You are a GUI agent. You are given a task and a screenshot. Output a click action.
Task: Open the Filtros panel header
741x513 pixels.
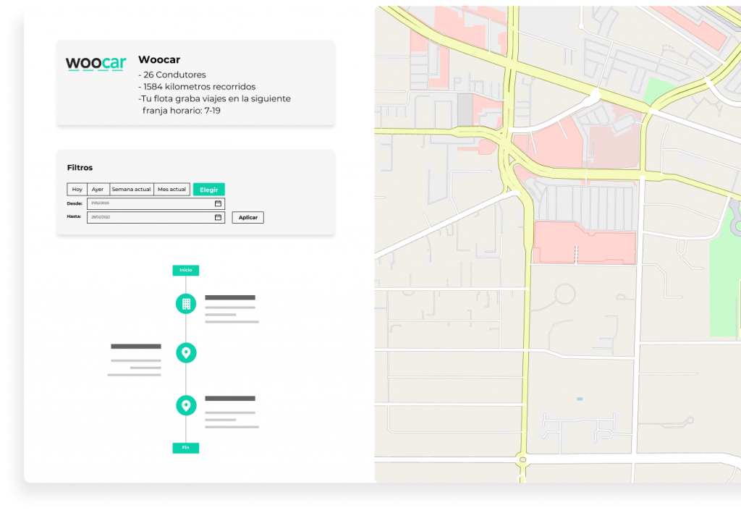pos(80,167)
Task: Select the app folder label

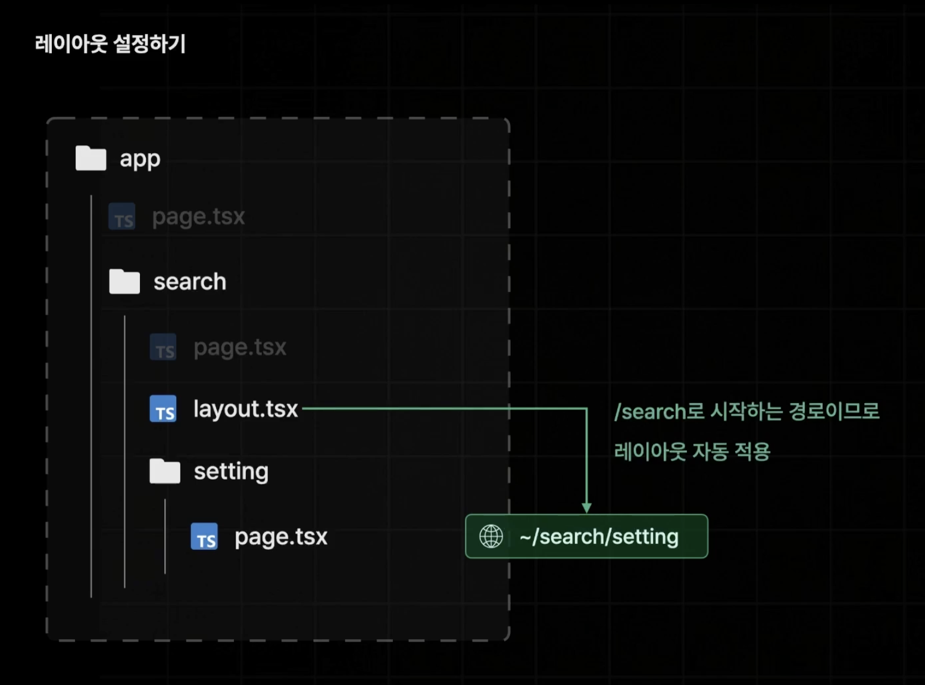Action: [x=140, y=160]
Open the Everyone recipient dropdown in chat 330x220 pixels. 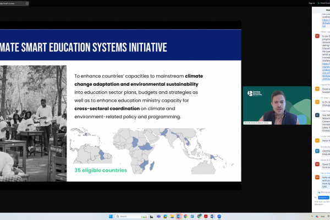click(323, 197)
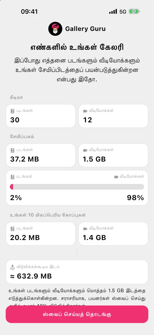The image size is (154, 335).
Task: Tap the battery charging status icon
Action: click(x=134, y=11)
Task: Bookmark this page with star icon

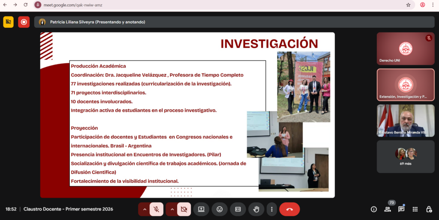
☆ ☆ ☆ ☆
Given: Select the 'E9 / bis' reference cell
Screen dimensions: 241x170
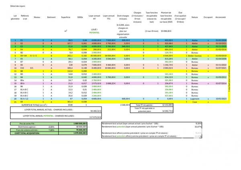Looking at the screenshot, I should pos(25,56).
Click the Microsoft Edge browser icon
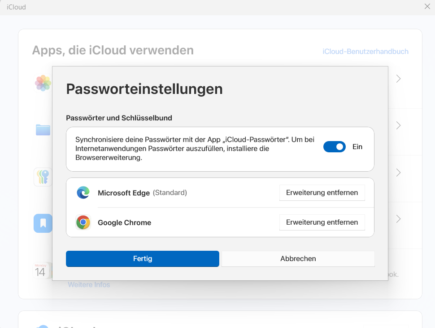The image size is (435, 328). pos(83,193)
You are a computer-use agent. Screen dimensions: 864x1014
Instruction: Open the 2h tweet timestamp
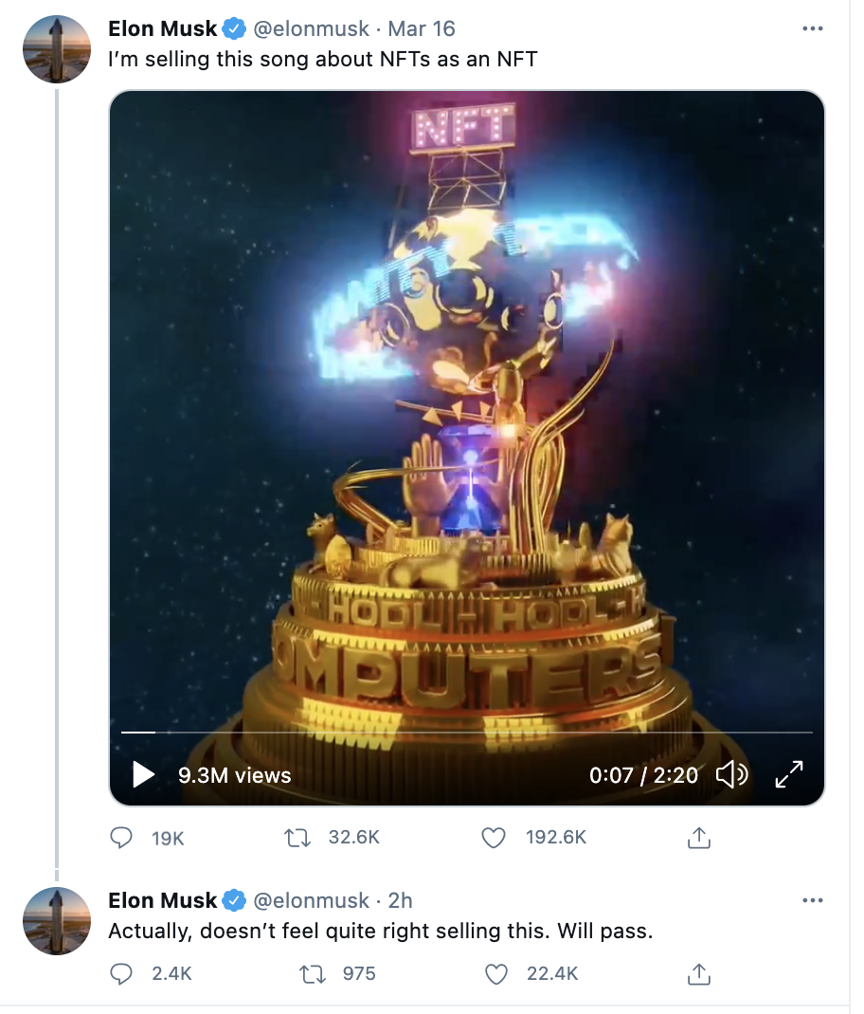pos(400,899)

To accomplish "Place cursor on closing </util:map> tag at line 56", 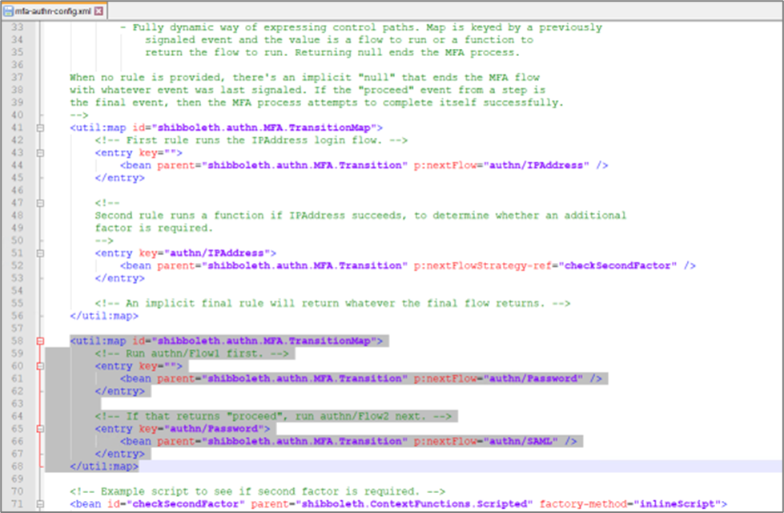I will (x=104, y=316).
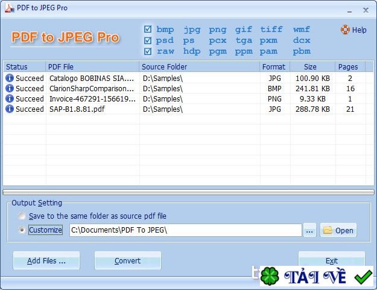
☆ ☆ ☆ ☆
▶ **Task to complete**
Check each line above for the string "agent" and return those that contain it.

▶ **Answer space**
You are a GUI agent. You are given a task and a screenshot. Output a click action.
You are a computer-use agent. Screen dimensions: 864x1014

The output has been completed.